Go schemaless: ELT with Google Cloud Storage and BigQuery

USGS earthquake events map

The image above, generated with the data in this article,
is a map showing the location and magnitude (bubble size) of earthquakes on June 24, 2020, based on the USGS Earthquake event data.

Load first. Worry about schema later.

When we load the data to a data warehouse, we usually
specify the schema
upfront.
What if we can first load the data without worrying about the schema,
and format the data on the data warehouse?

In a typical ETL (Extract, Transform, and Load) framework, the data is

Extracted from the source.
Transformed. The transformation includes formatting to a pre-defined schema.
Loaded to a data store such as a data warehouse.

The advantages of doing ELT (Extract, Load, and Transform) instead of include:

The extraction process won’t have to change when the schema changes.
The transformation process can take advantage of the massively-parallel execution by the modern data warehouse.

In this post, I would like to demonstrate the business impact, especially with speed, when we adopt ELT approach.

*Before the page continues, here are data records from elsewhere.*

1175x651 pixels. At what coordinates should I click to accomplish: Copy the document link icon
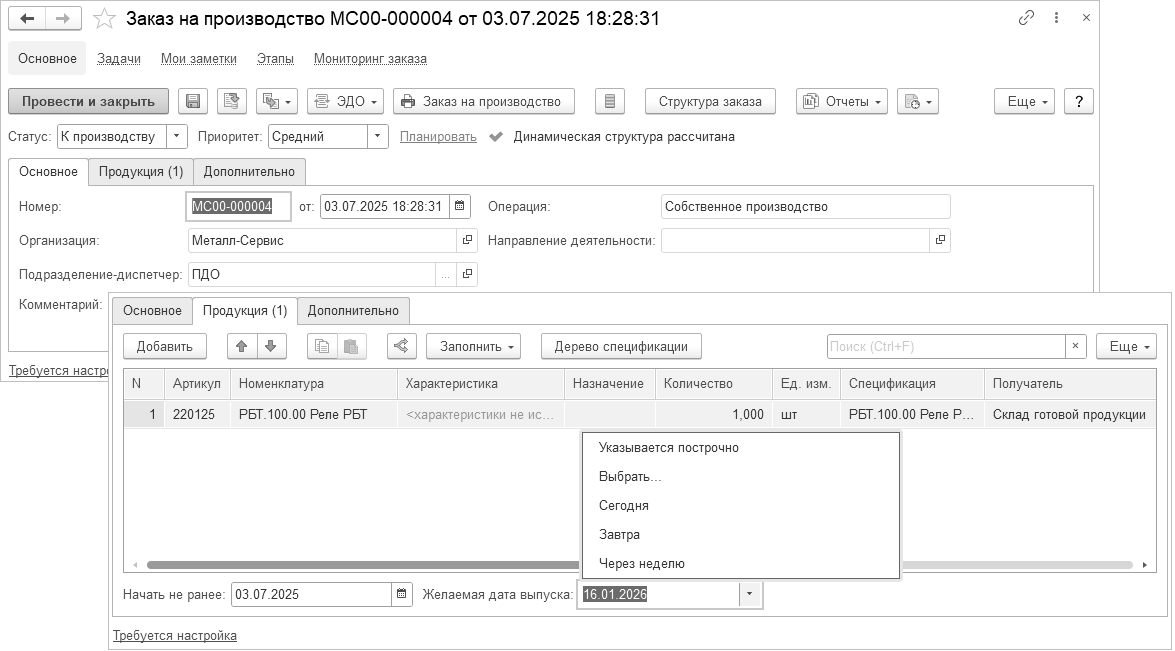[x=1026, y=18]
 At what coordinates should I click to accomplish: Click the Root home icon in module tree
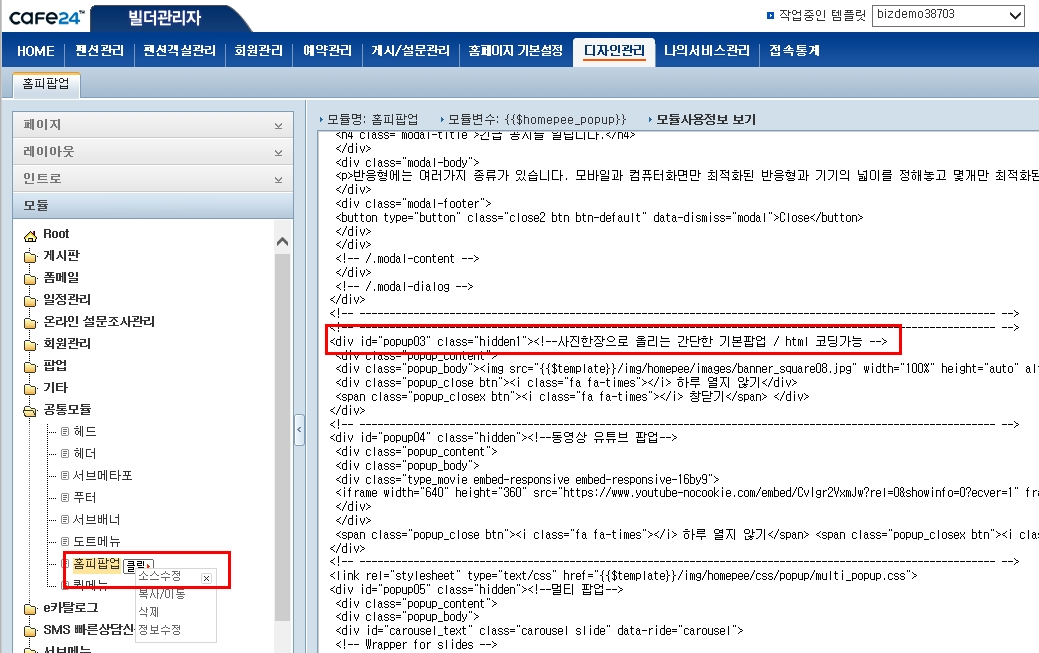click(31, 234)
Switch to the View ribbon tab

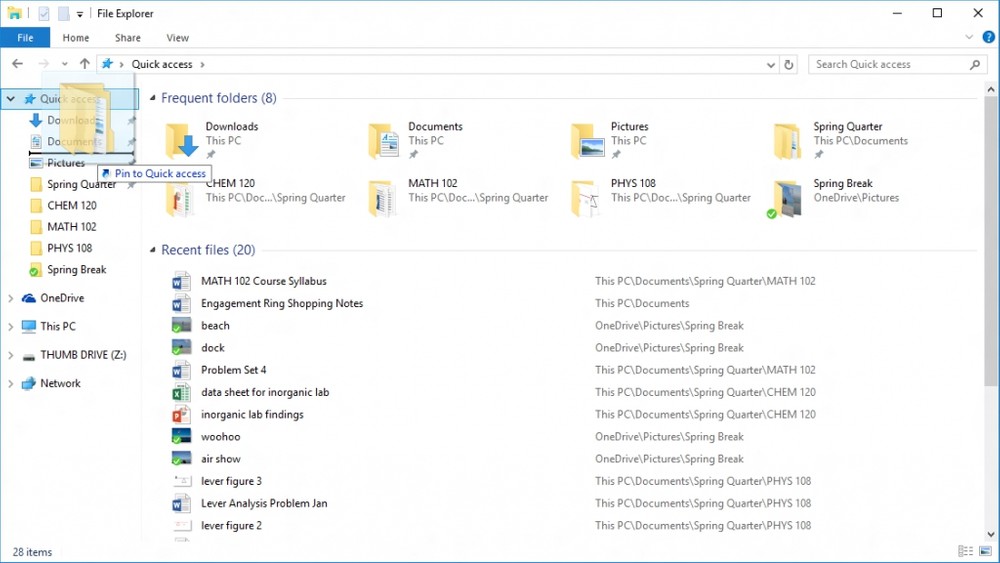click(177, 38)
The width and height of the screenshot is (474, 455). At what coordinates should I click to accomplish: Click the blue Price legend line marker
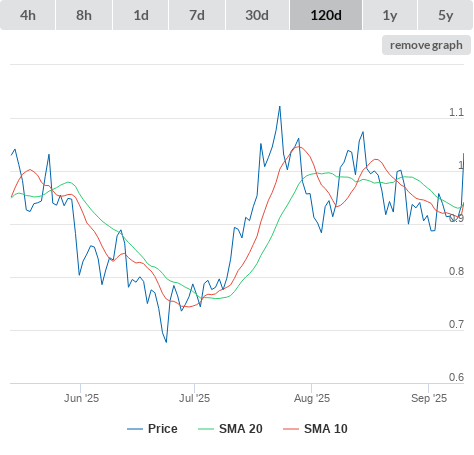pos(135,429)
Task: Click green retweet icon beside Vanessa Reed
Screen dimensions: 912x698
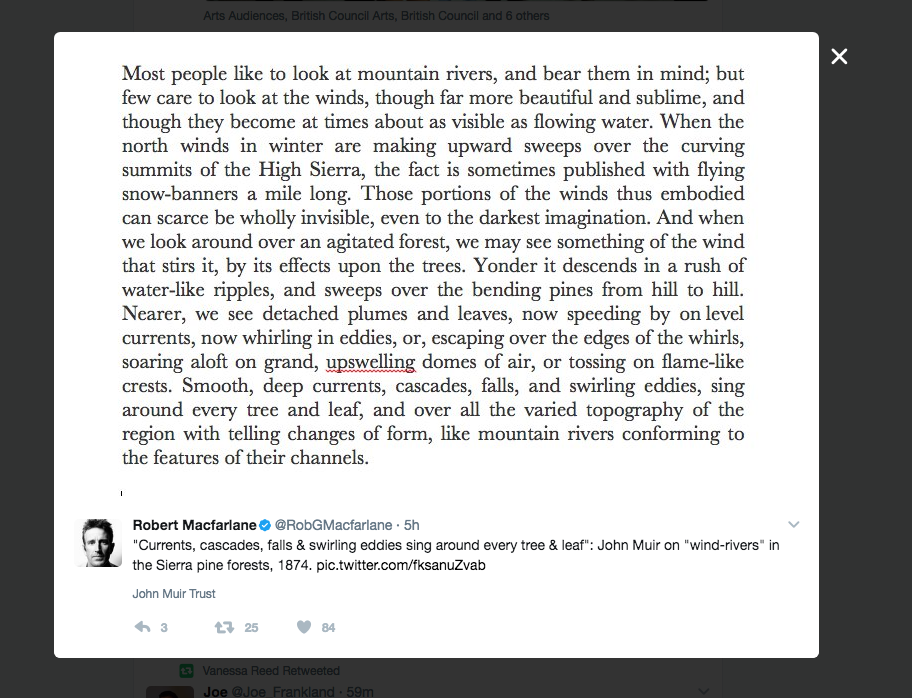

ELT with BigQuery and Cloud Storage

In Google Cloud Platform, it is very easy to do ELT with
Cloud Storage
and BigQuery. Using GCS and BigQuery, Felipe Hoffa demonstrated a lazy-loading of half a trillion Wikipedia page views.
(His articles can be found here and here)

In his post, Hoffa loaded the super large set of files with a simple format (space-separated) parsing with REGEXP_EXTRACT function.
I will use
the USGS Earthquake event data as an example dataset. The earthquake event data is a newline-separated JSON file that looks like this:

{
  "type":"Feature",
  "properties":{
    "mag":1.1000000000000001,
    "place":"117km NW of Talkeetna, Alaska",
    "time":1388620046501,
    "updated":1558392330681,
    "tz":-540,
    ...
    "type":"earthquake",
    "title":"M 1.1 - 117km NW of Talkeetna, Alaska"
  },
  "geometry":{
    "type":"Point",
    "coordinates":[
      -151.64590000000001,
      63.101999999999997,
      14.1
    ]
  },
  "id":"ak01421ig3u"
},
{
  "type":"Feature",
  "properties":{
    "mag":1.2,
    "place":"6km SSW of Big Lake, Alaska",
    "time":1388619956476,
    "updated":1558392330249,
    "tz":-540,
    ...

    "type":"earthquake",
    "title":"M 1.2 - 6km SSW of Big Lake, Alaska"
  },
  "geometry":{
    "type":"Point",
    "coordinates":[
      -150.01650000000001,
      61.458100000000002,
      44.600000000000001
    ]
  },
  "id":"ak01421i2zj"
},

stdin to GCS

I wrote target_gcs,
a Python program that takes stdin and writes out to a Cloud Storage location. It is easy to install via pip:

1
2
3

python3 -m venv ./venv
source ./venv/bin/activate
pip install https://github.com/anelendata/target_gcs/tarball/master

Then follow the instruction to configure the Google Cloud Platform project and data location.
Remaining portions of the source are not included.